10 North Street Leighton Buzzard
10 North Street June 2008
The Manor of Leighton Buzzard alias Grovebury was the principal landowner in the town before the 19th century. Bedfordshire & Luton Archives & Records Service has a full run of court rolls from 1393 to 1727 [KK619-715] and another full run from 1704 to 1867 [X288/1-23]. The service also has court rolls for other manor to own land in the town, the Prebendal Manor, from 1448 to 1459, 1588 to 1591, 1611 to 1622, 1627 and 1631 [KK792-1798]. A fair number of buildings in North Street were originally copyhold and a detailed study of these court rolls would probably produce quite detailed histories for a number of properties and the sites on which they stand, though it would take many years of study.

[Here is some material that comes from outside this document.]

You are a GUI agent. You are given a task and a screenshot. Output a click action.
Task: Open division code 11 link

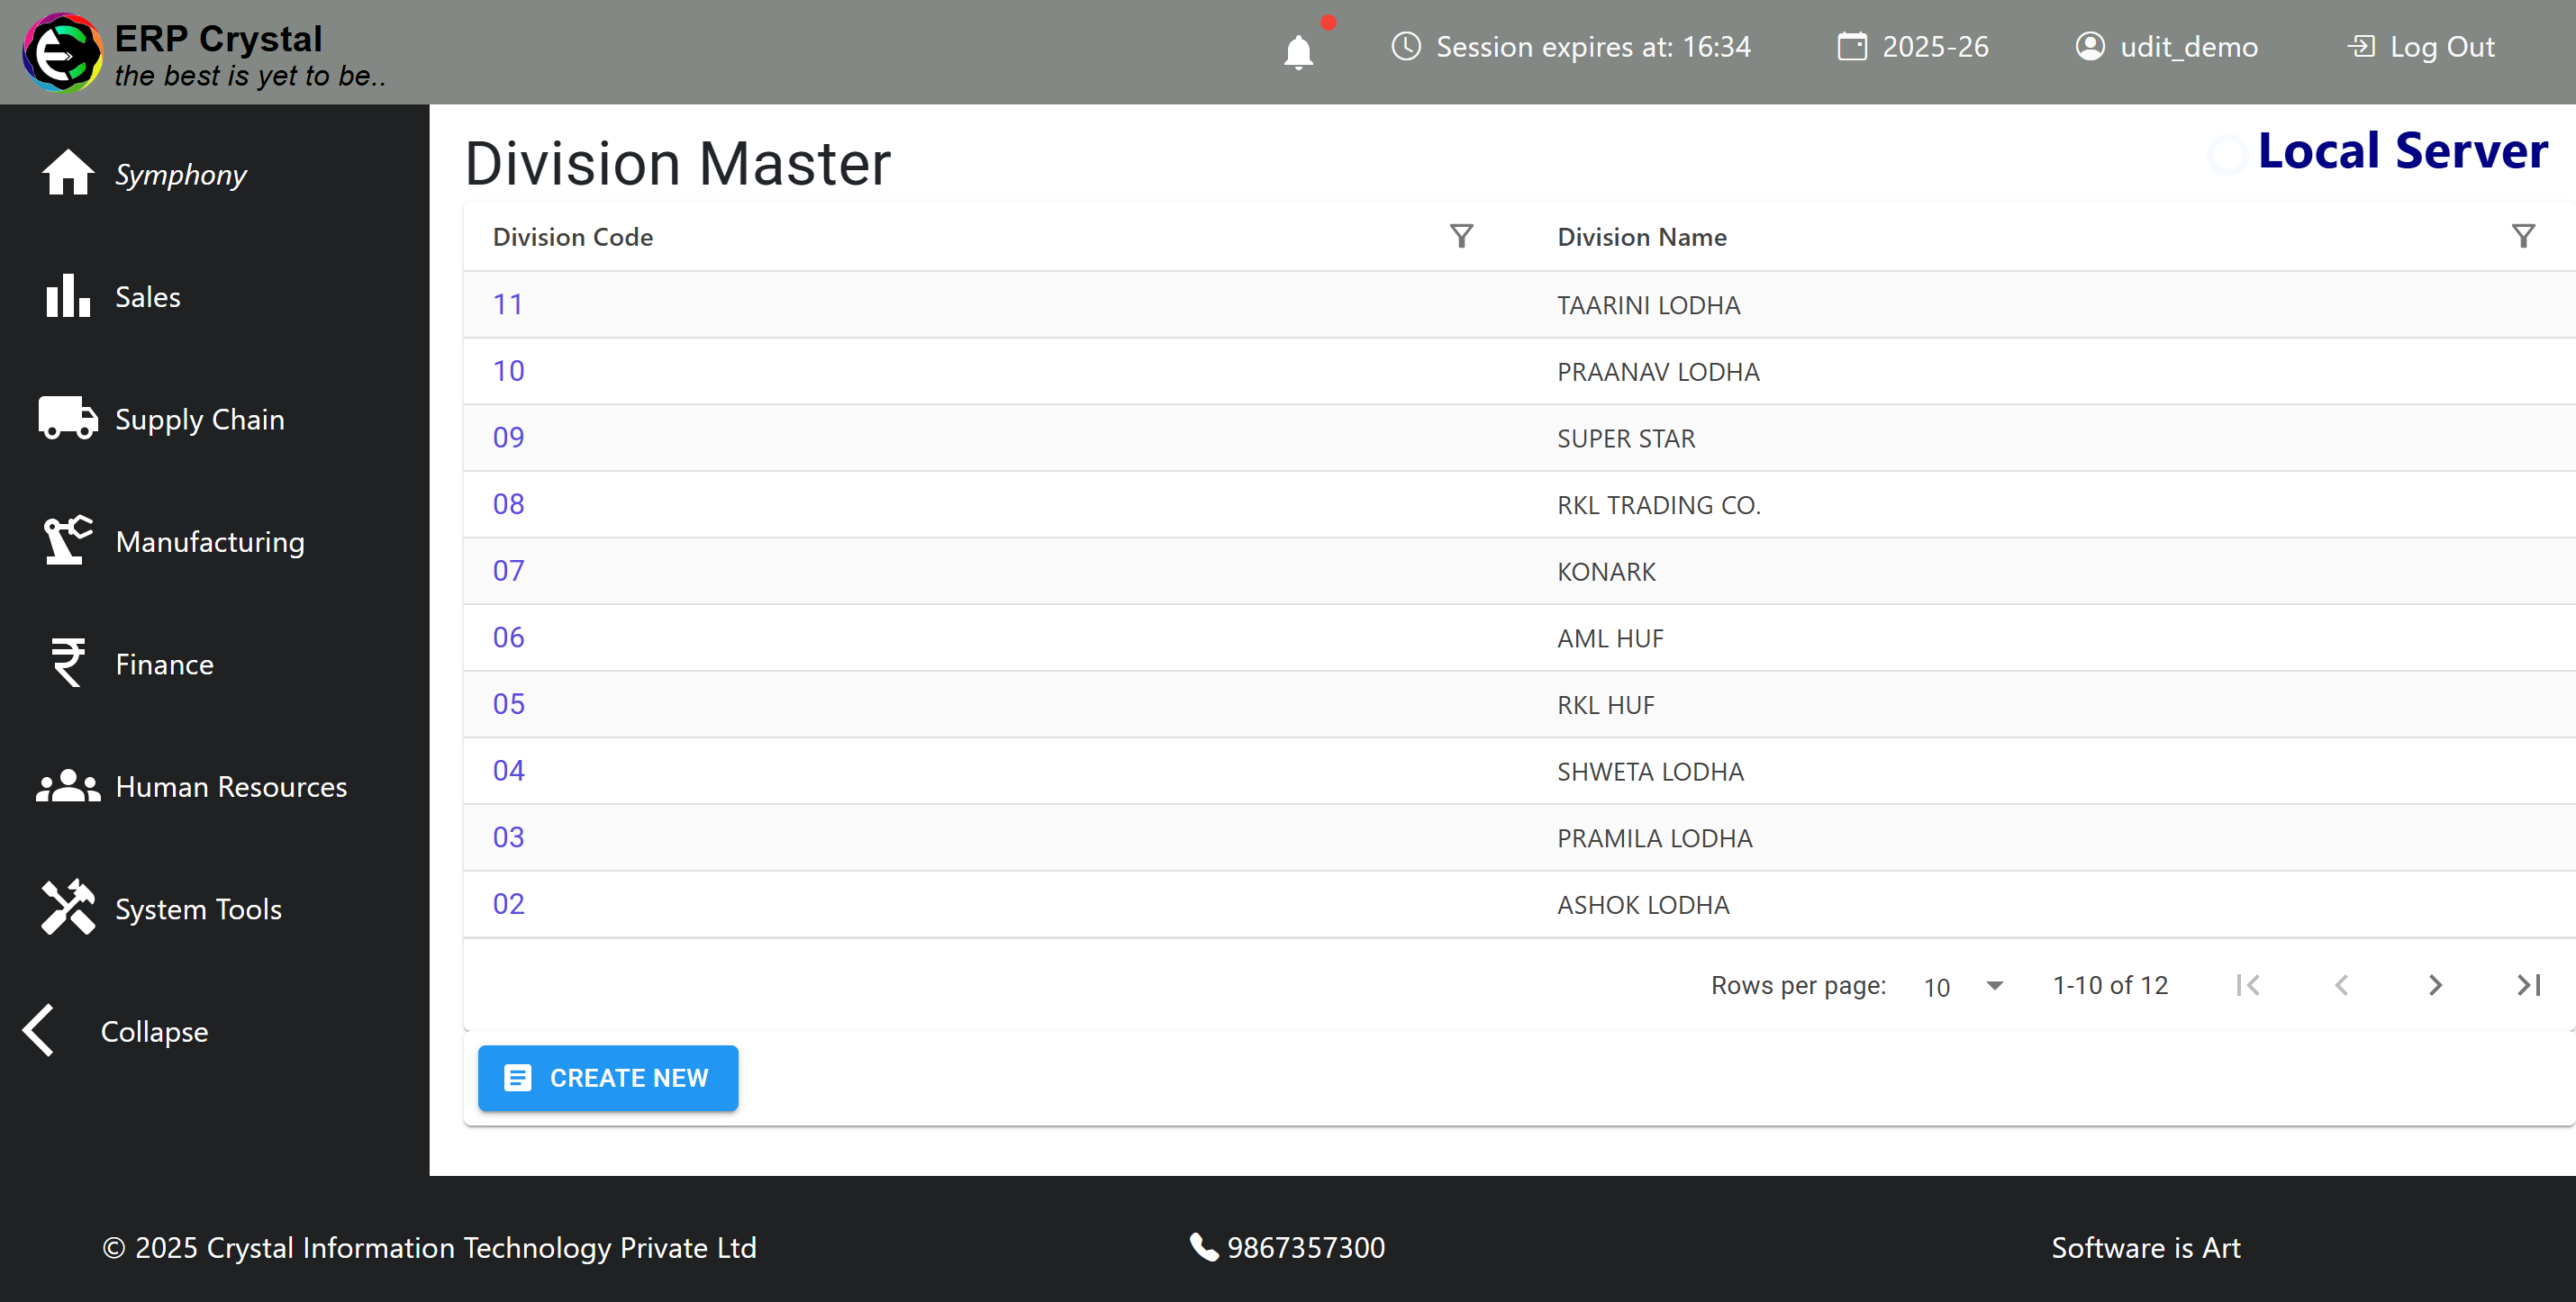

10 North Street was listed by the former Department of Environment in 1975 as Grade II, of special interest. Astonishingly, it was dated to the early to mid 15th century. This seems very unlikely given the external appearance; it seems likely that this date is a misprint for 18th or, more likely, 19th century. The property is built in red brick, with a pantiled roof. It has three storeys with two sash windows on each upper floor under flat arches. The shop front is 19th century. The building was "included for group value". Benjamin Bevan published a map of Leighton Buzzard in 1819; two years later a reference book was published giving owners and occupiers of every property shown on his map. At that date 10 North Street was owned by J. Hood and divided into two tenements, one occupied by Hood, the other by Joseph Allen.

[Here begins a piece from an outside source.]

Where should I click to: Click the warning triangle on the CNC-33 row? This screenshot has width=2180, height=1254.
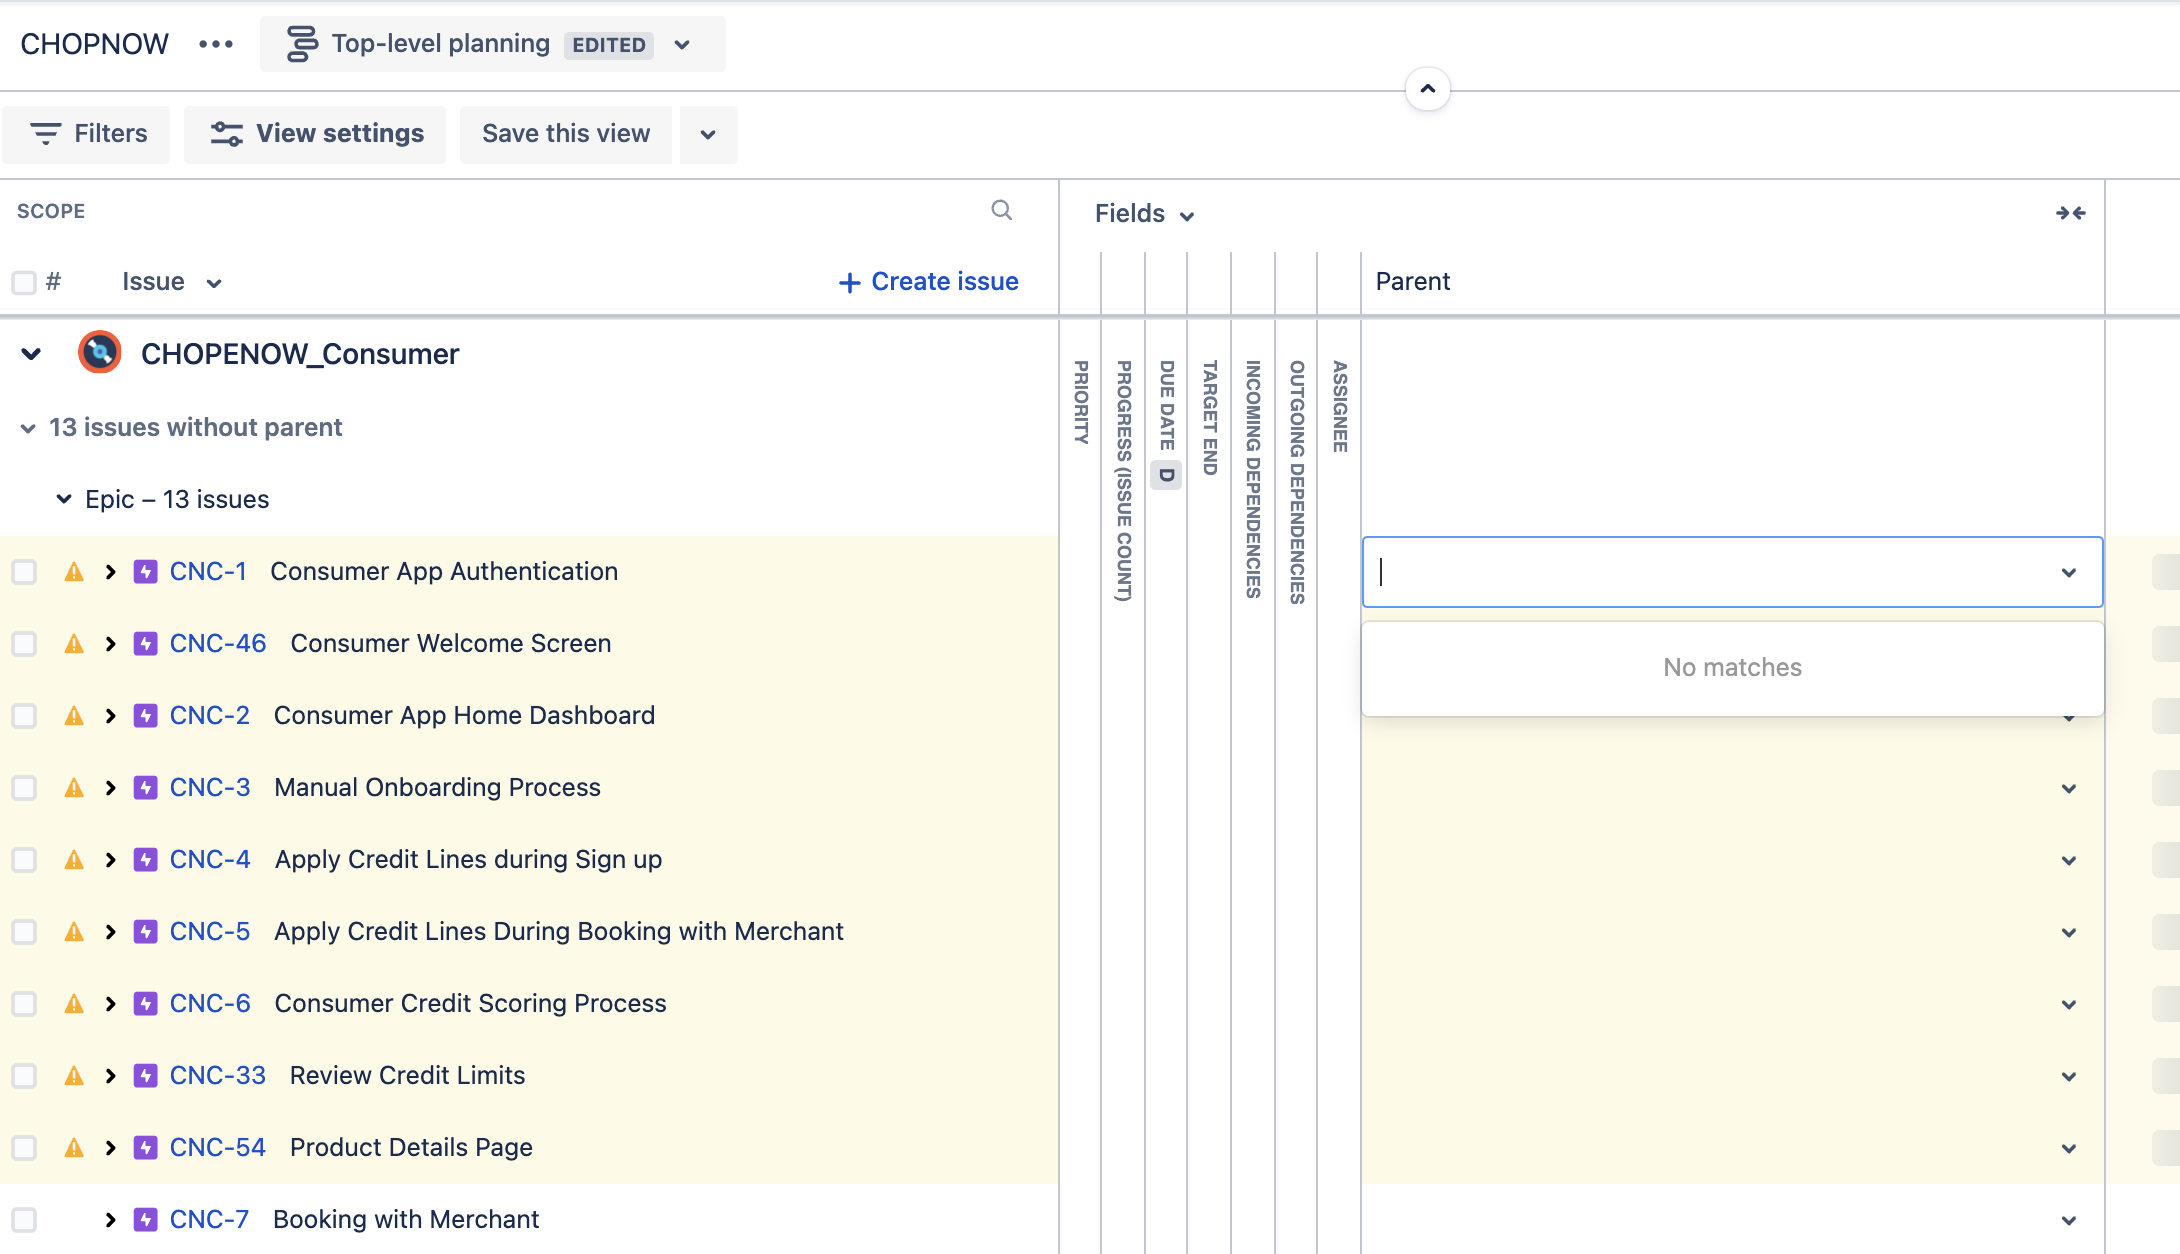point(74,1075)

Under the terms of the Rating and Valuation Act 1925 every piece of land and building in the country was assessed to determine the rates to be paid on them. Leighton Buzzard was assessed in 1927 and the valuer visiting 10 North Street [DV1/R74/21] noted that it was owned by H. E. Dawson and occupied by Walter Sharp, ironmonger at a rent of £56 per annum from 1925. There was a basement cellar under the shops. The ground floor comprised the shops themselves, measuring 9 feet by 13 feet and 12 feet by 17 feet as well as a store room measuring 10 feet by 7 feet, a kitchen measuring 12 feet square and a scullery of 11 feet by 10 feet. The first floor had a sitting room measuring 10 feet 6 inches by 20 feet and two bedrooms measuring 6 feet by 12 feet and 12 feet square. The second floor contained two bedrooms measuring 11 feet by 7 feet and 10 feet square. Outside stood a brick and slate two storey workshop with rooms measuring 10 feet by 22 feet, a brick and slate washhouse ("poor"), a W. C. and a garden. The valuer summed up: "double fronted shop too large for street".